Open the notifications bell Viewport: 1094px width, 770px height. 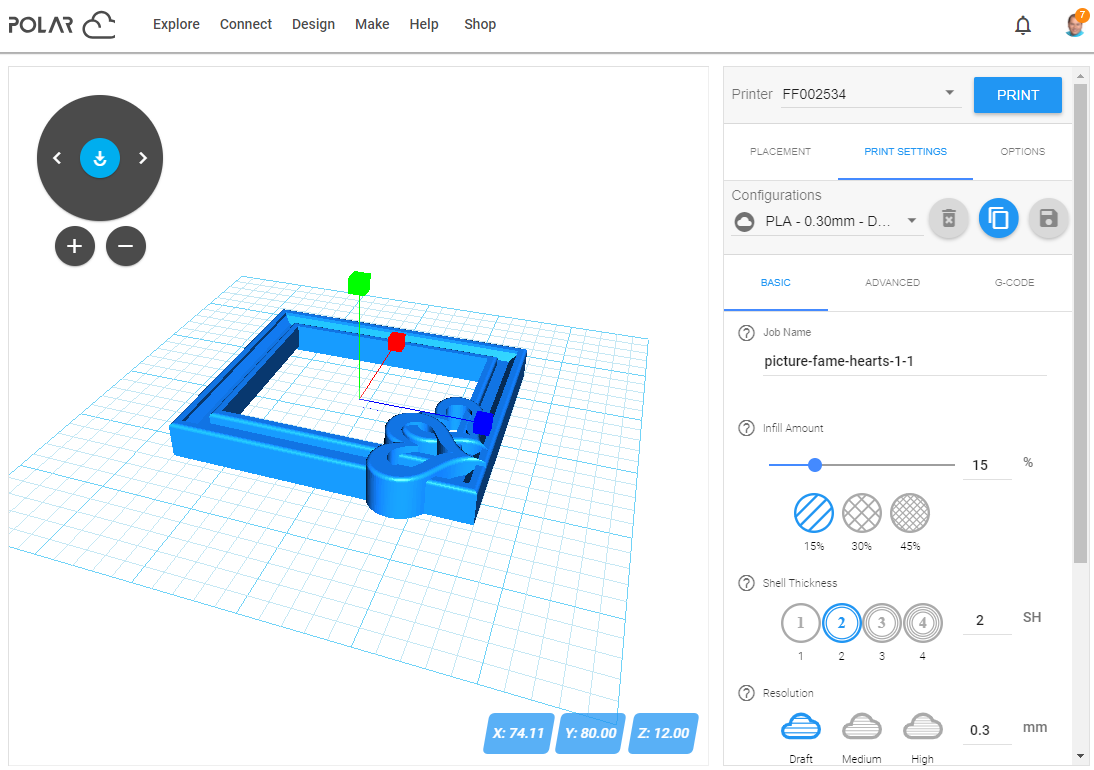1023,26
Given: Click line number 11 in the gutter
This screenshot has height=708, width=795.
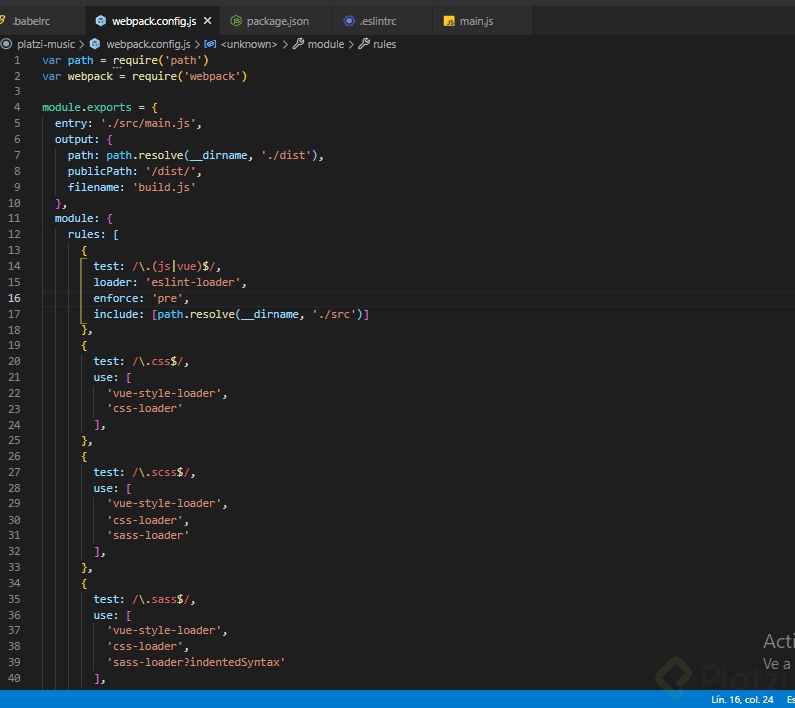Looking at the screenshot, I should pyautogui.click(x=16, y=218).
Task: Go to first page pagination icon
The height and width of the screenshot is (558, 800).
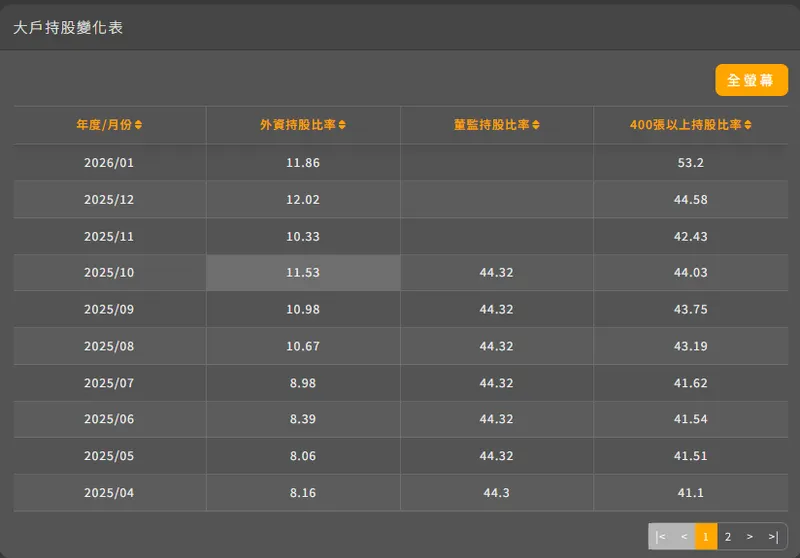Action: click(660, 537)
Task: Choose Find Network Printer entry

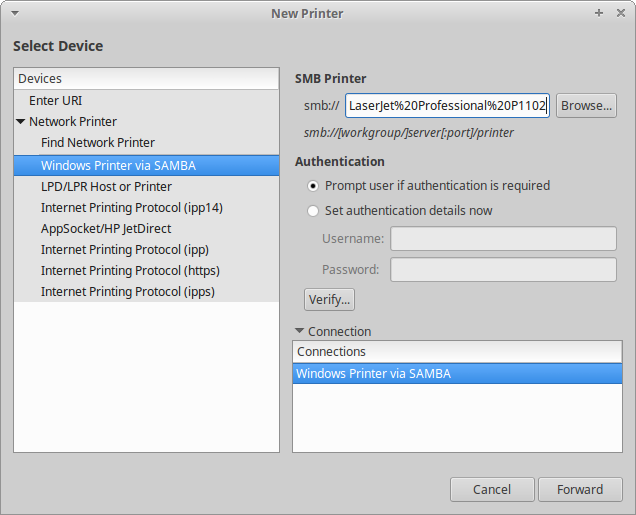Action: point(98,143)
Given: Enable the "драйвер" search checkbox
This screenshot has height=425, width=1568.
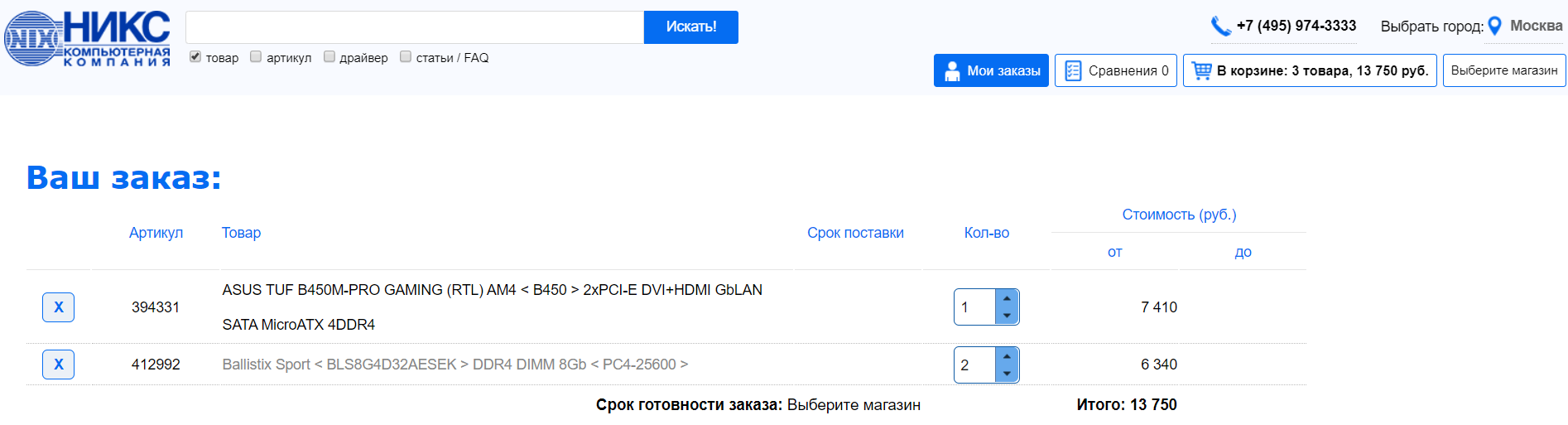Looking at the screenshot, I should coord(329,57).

_____

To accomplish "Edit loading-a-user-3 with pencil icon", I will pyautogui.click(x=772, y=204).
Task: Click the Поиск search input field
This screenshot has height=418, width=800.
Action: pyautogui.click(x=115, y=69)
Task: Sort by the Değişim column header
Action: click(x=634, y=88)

_____

» Work order
Filter the records above down to the lines that hold the string "icon".

» Answer
Task: Go to first page pagination icon
To accomplish "Edit loading-a-user-3 with pencil icon", I will pyautogui.click(x=772, y=204).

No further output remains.